*** Block opens ***

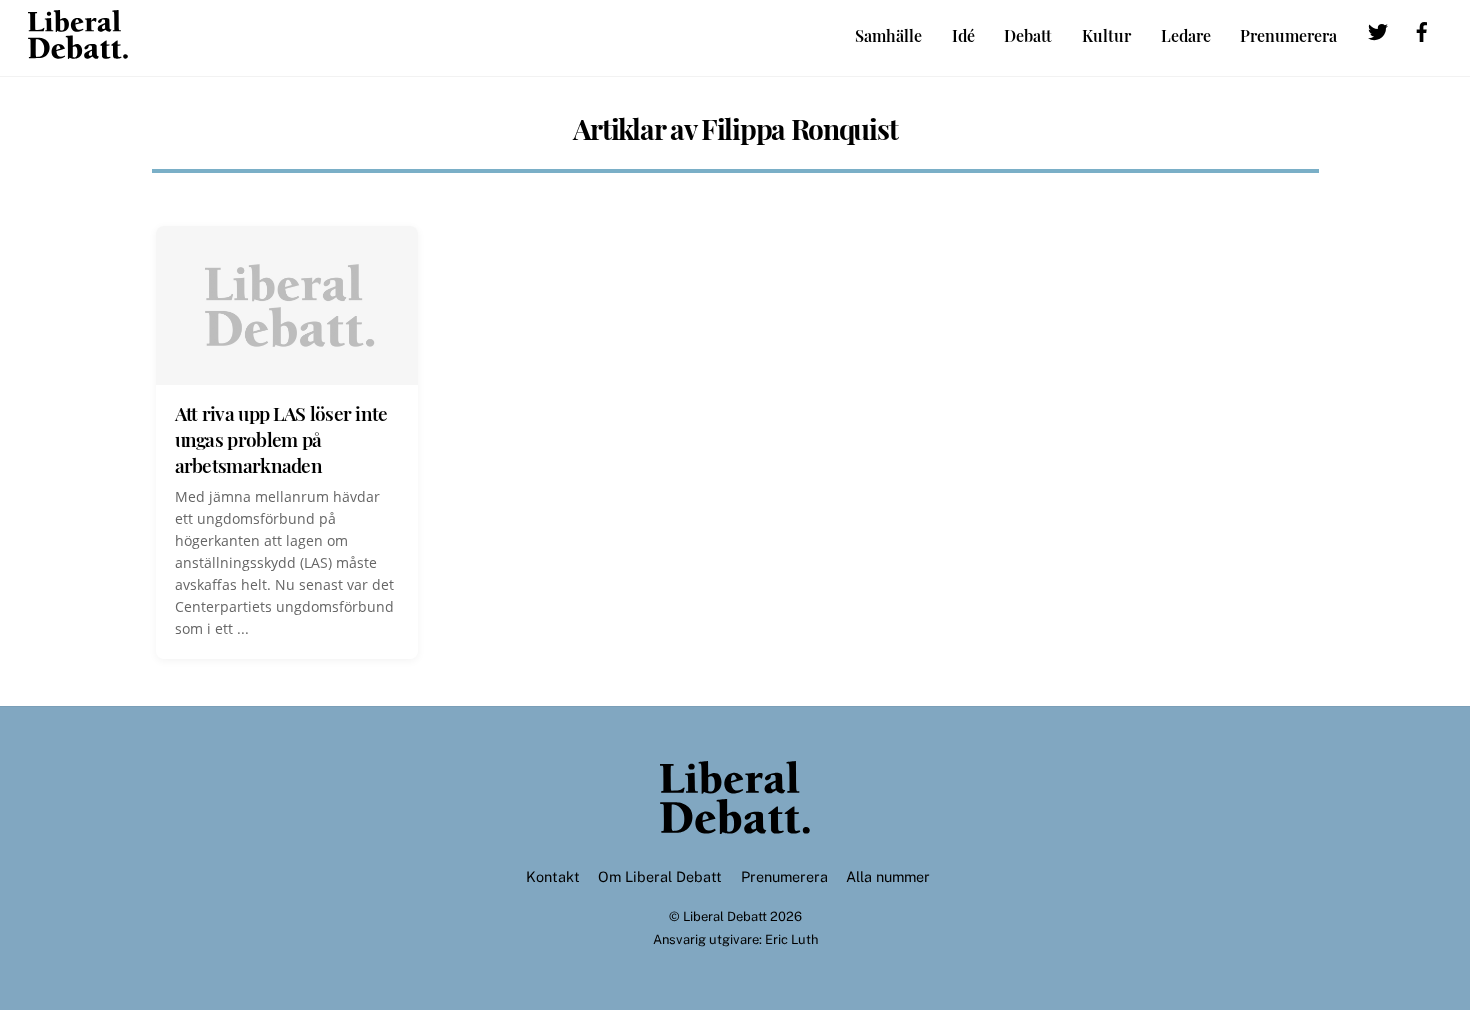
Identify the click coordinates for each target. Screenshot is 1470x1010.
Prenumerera (1288, 35)
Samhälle (888, 35)
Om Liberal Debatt (660, 876)
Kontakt (553, 876)
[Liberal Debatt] (78, 49)
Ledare (1186, 35)
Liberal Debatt (725, 916)
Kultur (1106, 35)
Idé (963, 35)
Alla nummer (888, 876)
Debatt (1028, 35)
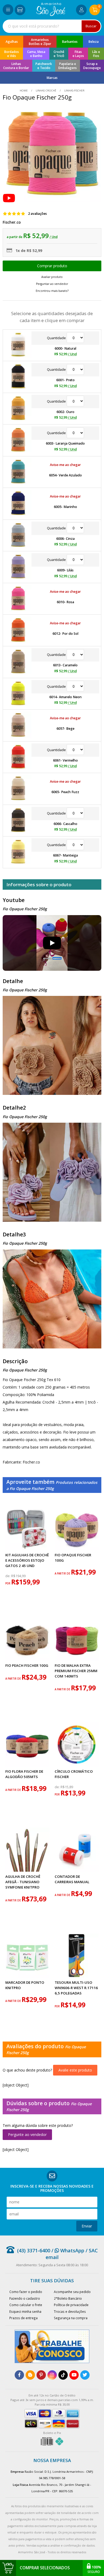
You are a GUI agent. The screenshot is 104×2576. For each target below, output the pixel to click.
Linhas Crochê (46, 90)
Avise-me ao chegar (65, 465)
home (24, 90)
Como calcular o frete (25, 2305)
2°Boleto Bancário (68, 2298)
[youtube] (74, 2375)
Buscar (91, 26)
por (8, 1583)
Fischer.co (12, 222)
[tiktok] (63, 2375)
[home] (50, 14)
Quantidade (57, 338)
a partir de (63, 1573)
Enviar (87, 2226)
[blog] (30, 2375)
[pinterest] (41, 2375)
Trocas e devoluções (70, 2311)
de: (8, 1576)
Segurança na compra (70, 2318)
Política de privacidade (71, 2305)
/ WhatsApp (67, 2250)
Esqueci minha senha (25, 2311)
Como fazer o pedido (25, 2292)
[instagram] (52, 2375)
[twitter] (85, 2375)
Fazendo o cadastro (24, 2298)
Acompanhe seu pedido (72, 2292)
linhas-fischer (74, 90)
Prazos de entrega (23, 2318)
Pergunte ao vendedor (27, 2134)
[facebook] (19, 2375)
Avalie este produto (75, 2070)
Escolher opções (52, 266)
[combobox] (52, 26)
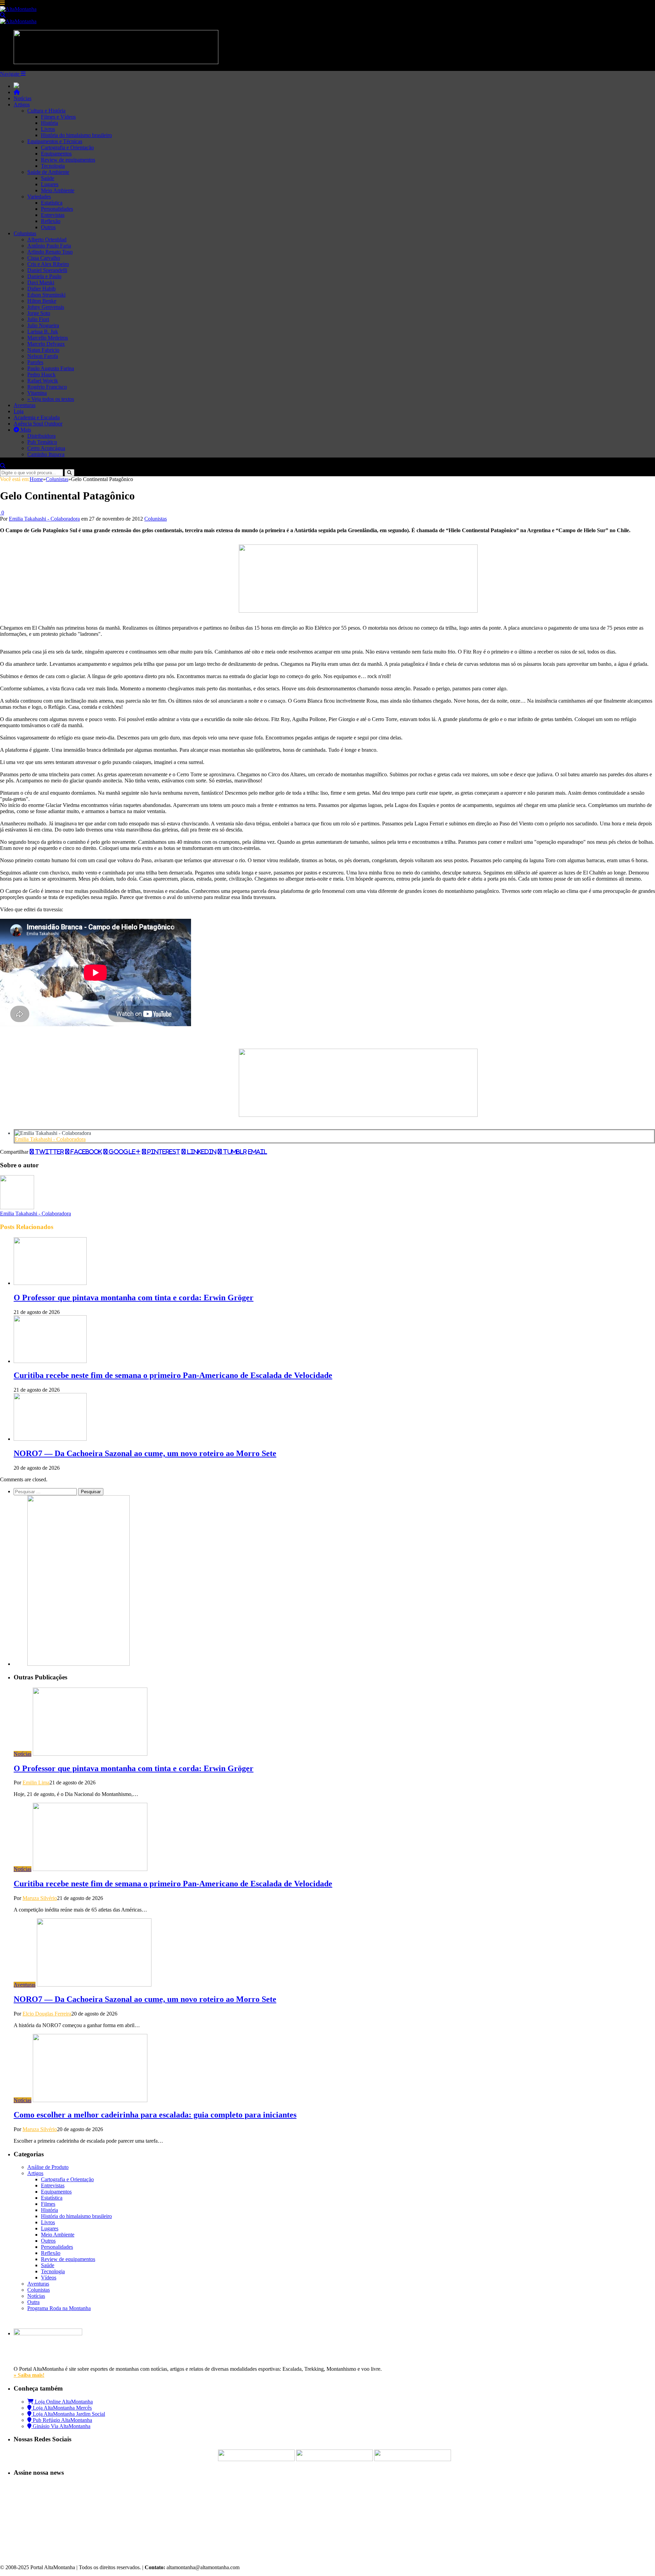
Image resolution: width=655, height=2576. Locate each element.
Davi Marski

*** Block closes ***

### About this exercise
Please return every line of the records above that contains the word "target".

### Output below
Identify the click coordinates for each target. Screenshot is 1470x1010.
You are a GUI agent. The screenshot is 104×2576. For each target below, output the pixel to click.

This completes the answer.